Während die Gäste nur selten gefährlich vor dem gegnerischen Tor auftauchten, setzten die Bremerinnen nach. Zunächst verwandelte Larissa Mühlhaus einen Eckball direkt zum 3:0 (22.), kurz nach der Pause beförderte die aufgerückte Lara Schmidt den Ball nach einer kurz ausgeführten Ecke und der Hereingabe von Larissa Mühlhaus per Hackentrick zum 4:0 (41.) über die Linie. Weitere gute Chancen vergaben Mara Alber, die ihren Abschluss ein wenig zu hoch ansetzte und Larissa Mühlhaus, deren abgefälschter Schuss auf dem Tornetz landete.
Mühlhaus mit Dreierpack
FCC-Trainer Florian Kästner reagierte zur Pause mit gleich drei Wechseln. Josephine Bonsu, Noemi Gentile und Olivia Alcaide lösten Suya Häring, Fiona Gaißer und Isabella Jaron ab. Schon nach wenigen Minuten liefen die Thüringerinnen jedoch erneut in einen Konter. Larissa Mühlhaus legte von der rechten Seite für Maja Sternad auf, die keine Mühe hatte, auf 5:0 (50.) zu erhöhen.
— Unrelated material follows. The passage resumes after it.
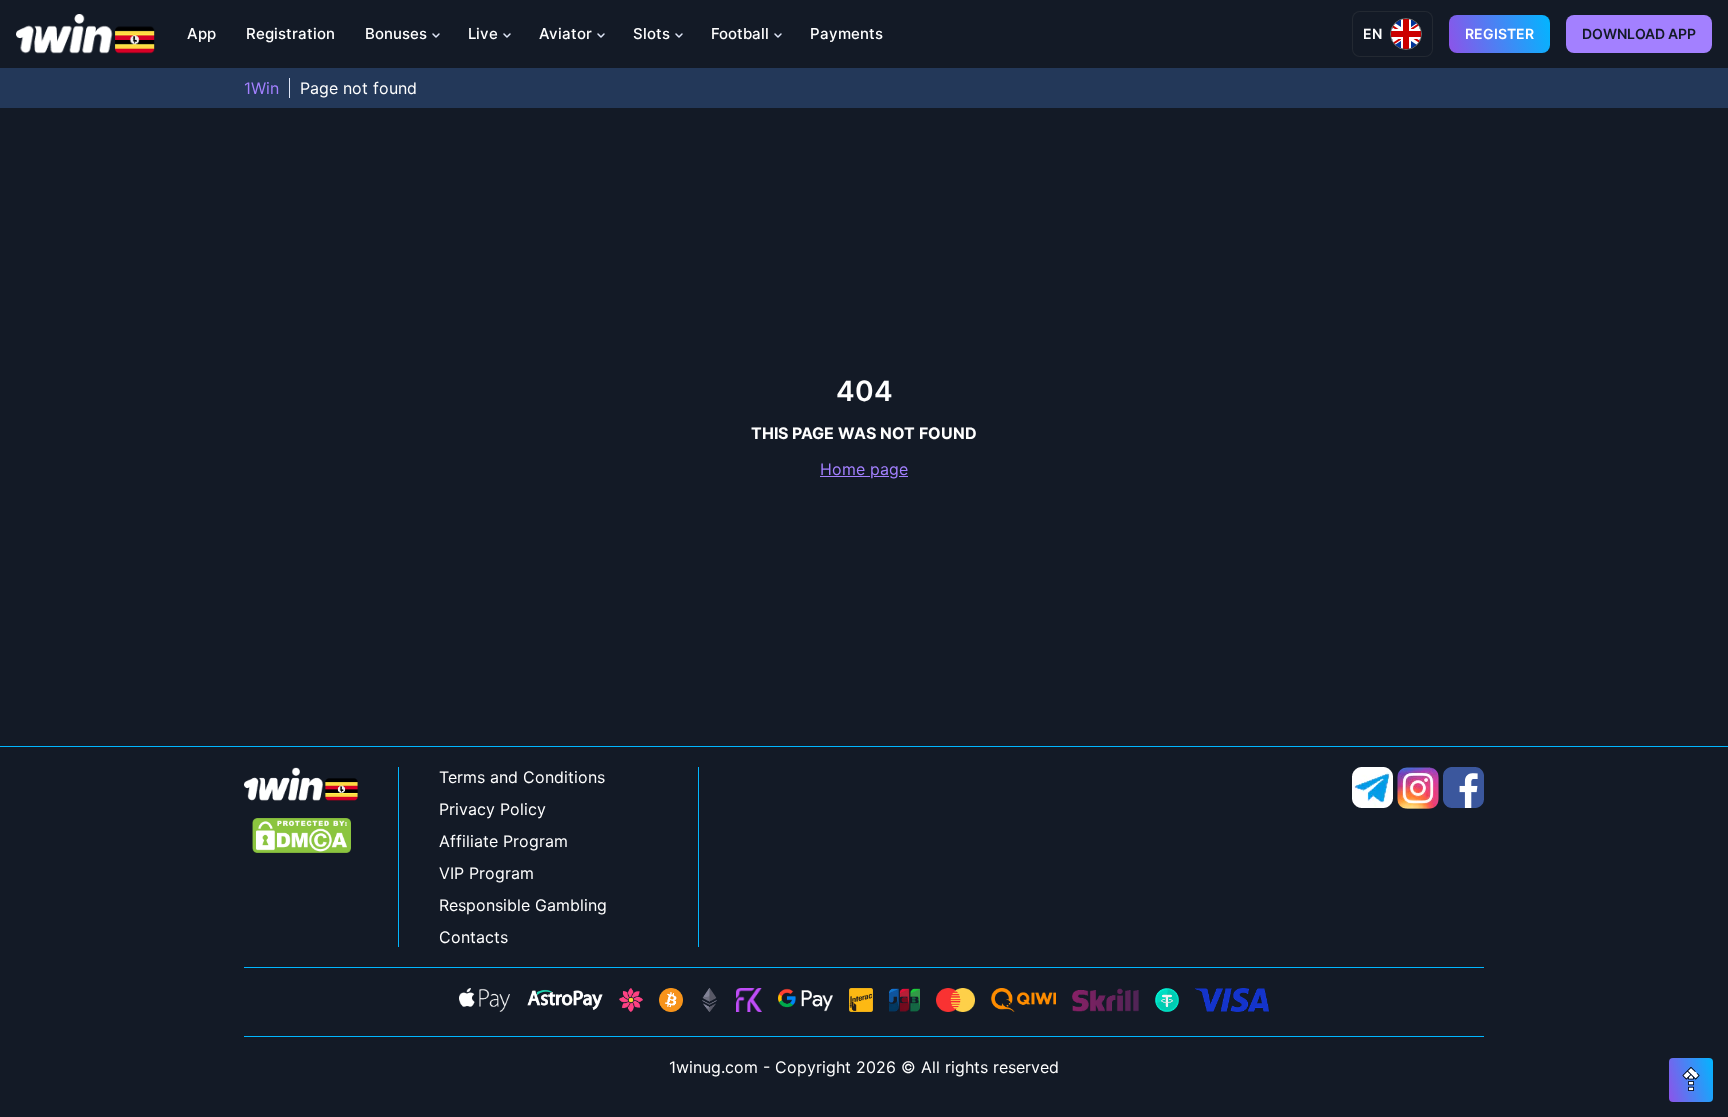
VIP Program (486, 873)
Im weiteren Verlauf der zweiten Halbzeit kamen bei Werder Bremen auch Amira Arfaoui, die zum SC Freiburg wechseln wird, und Michaela Brandenburg, die ihre Karriere nach einer langen Verletzungspause beenden wird, zu ihren Abschiedsvorstellungen vor heimischem Publikum. Pech hatte jedoch die ebenfalls eingewechselte Angreiferin Verena Wieder, die das Spielfeld nach nur einer Viertelstunde mit dem Verdacht auf eine Knieverletzung schon wieder verlassen musste. Die für sie eingewechselte Sarah Ernst markierte nur drei Minuten später nach Vorarbeit von Maja Sternad ihr erstes Bundesligator zum 6:0 (74.).
In der Schlussphase hätten die Gastgeberinnen das Ergebnis schon früher noch weiter in die Höhe schrauben können. Allein Larissa Mühlhaus scheiterte einmal per Kopf an Hannah Etzold, setzte einen weiteren Kopfball zu hoch an und traf schließlich mit einem Flachschuss den Pfosten. Kurz vor dem Ende der Nachspielzeit schnürte die Nationalspielerin aber doch noch den Dreierpack. Nach Vorlage von Mara Alber traf Larissa Mühlhaus aus kurzer Distanz zum 7:0-Endstand (90.+7), war damit insgesamt an fünf Toren direkt beteiligt. Mit jetzt 16 Treffern mischt sie auch im Rennen um die Torjägerkanone ganz vorne mit.